**Rows:**
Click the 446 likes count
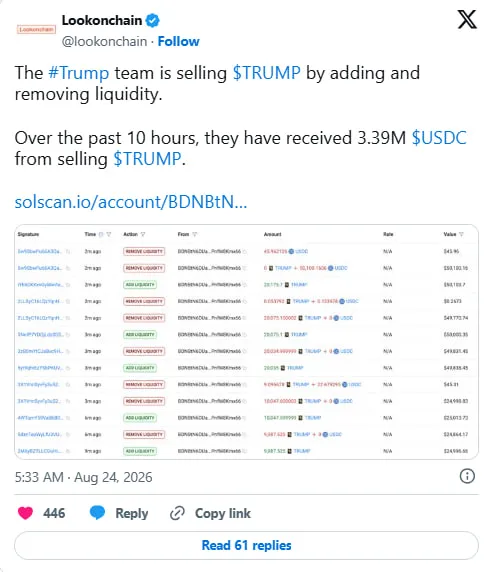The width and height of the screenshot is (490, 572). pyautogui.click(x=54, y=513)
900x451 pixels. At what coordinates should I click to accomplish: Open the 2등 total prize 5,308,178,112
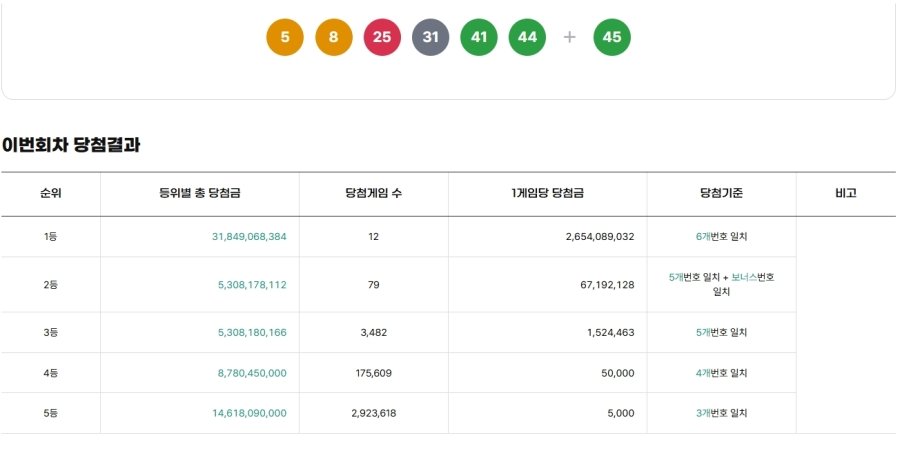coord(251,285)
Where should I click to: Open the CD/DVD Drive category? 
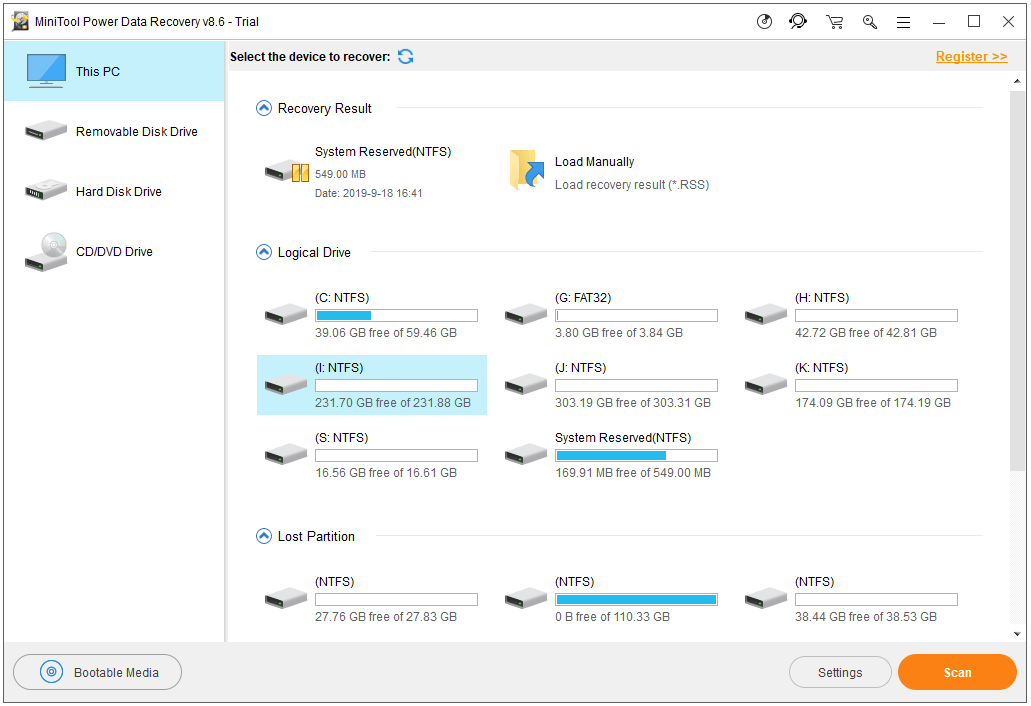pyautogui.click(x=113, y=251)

--

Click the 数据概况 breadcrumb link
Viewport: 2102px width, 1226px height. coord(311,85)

**What needs to be done:**
Put the data into a numbered list, starting with the line that contains "Where should I" and going on through the line that contains "pyautogui.click(x=113, y=251)", with both of those lines included and any blank lines left out. Leave the pictures out of your answer.

**Result below:**
1. Where should I click to: Open the CD/DVD Drive category? 
2. pyautogui.click(x=113, y=251)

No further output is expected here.